▸ **The task**
Where does the word "link" appear in the data? Copy every line that holds it.

=== Begin Enclosure ===

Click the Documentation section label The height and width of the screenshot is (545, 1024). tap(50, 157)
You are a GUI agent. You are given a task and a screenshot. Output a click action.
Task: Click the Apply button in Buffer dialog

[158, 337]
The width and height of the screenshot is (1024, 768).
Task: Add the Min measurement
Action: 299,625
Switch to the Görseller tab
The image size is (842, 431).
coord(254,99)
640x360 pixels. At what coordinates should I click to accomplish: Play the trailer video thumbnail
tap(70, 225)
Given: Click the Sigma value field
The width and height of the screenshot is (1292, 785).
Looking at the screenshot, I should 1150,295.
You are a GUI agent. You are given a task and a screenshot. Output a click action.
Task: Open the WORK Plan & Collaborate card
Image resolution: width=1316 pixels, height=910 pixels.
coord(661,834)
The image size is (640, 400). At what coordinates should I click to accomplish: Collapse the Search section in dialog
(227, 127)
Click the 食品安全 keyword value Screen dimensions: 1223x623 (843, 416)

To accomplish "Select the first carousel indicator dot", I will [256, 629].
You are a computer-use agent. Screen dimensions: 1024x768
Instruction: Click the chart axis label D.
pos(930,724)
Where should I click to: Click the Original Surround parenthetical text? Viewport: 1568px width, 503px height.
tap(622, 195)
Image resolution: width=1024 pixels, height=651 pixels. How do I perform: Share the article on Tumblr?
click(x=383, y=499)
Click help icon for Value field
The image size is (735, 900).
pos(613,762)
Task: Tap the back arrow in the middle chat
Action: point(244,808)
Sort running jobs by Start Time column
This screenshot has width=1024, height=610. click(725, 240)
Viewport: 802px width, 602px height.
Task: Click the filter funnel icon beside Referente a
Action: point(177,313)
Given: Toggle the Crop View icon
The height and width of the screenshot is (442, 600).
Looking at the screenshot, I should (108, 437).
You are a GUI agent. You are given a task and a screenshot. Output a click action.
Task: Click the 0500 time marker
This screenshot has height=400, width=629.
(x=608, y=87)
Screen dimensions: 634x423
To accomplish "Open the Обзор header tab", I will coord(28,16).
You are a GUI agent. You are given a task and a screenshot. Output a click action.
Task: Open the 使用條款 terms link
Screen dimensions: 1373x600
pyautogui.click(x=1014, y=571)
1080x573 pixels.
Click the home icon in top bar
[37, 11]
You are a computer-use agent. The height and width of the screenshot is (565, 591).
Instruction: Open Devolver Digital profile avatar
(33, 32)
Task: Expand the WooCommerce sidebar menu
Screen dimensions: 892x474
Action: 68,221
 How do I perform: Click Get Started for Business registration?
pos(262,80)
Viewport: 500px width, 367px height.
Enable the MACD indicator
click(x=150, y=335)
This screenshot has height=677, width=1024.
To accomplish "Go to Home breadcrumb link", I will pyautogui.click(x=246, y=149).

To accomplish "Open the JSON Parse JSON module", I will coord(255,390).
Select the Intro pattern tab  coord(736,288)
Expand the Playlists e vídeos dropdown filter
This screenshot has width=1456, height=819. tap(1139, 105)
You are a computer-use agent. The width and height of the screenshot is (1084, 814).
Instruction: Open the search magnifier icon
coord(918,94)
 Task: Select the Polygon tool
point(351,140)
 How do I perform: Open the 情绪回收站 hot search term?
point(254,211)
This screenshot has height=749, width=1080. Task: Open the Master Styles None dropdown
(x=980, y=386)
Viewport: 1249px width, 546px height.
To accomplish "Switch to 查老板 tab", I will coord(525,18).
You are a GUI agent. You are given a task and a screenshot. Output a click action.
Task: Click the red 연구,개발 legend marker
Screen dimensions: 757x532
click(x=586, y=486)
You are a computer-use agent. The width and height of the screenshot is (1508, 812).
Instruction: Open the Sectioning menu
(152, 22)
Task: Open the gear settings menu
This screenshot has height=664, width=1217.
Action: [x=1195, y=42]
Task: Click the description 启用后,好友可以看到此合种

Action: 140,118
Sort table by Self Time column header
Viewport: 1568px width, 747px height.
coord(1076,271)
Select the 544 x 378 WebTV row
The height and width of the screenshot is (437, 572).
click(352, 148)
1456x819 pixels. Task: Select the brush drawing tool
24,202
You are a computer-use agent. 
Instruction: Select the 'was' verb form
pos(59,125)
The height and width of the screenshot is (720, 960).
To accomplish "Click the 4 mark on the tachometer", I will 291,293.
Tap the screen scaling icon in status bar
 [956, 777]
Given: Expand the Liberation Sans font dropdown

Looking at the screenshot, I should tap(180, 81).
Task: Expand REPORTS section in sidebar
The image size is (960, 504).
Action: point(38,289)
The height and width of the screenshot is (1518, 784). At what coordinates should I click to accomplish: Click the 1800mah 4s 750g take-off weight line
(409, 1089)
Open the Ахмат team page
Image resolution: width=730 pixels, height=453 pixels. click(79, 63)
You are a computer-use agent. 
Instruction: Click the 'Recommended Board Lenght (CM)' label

=== End Enclosure ===

▸ **Result for this exercise**
Task: Open the 使用條款 terms link
To accomplish "Go to Home breadcrumb link", I will pyautogui.click(x=246, y=149).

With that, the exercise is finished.